About this exercise
Using the data below, gather each line that includes the word "Given".

[Collected data]
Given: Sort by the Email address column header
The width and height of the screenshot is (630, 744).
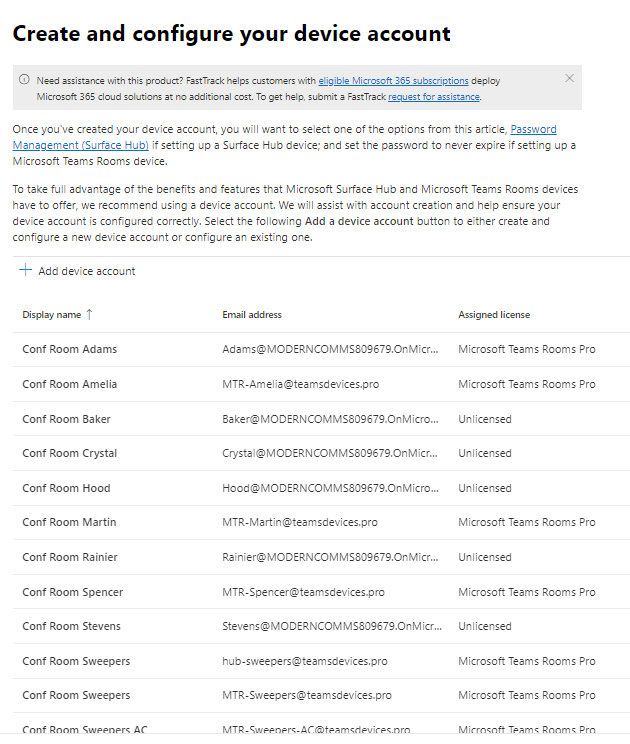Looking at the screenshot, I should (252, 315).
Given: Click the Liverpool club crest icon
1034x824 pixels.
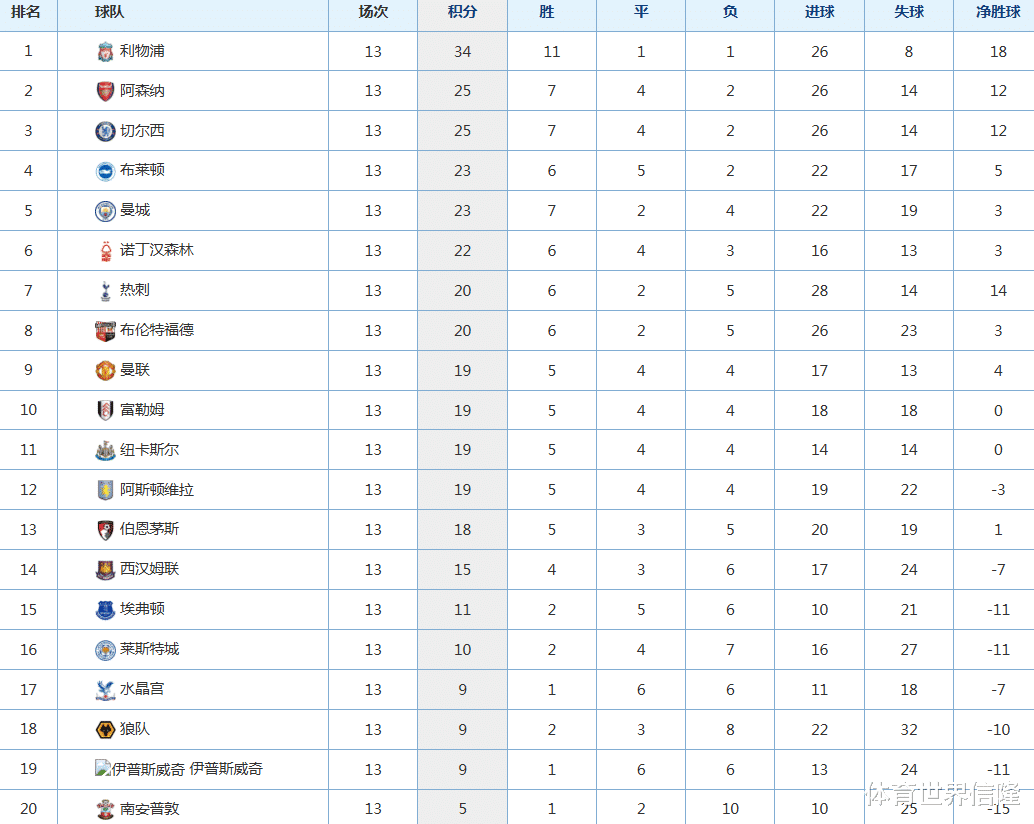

Response area
Given: Sort by the Email address column header
Given: Click the Liverpool club crest icon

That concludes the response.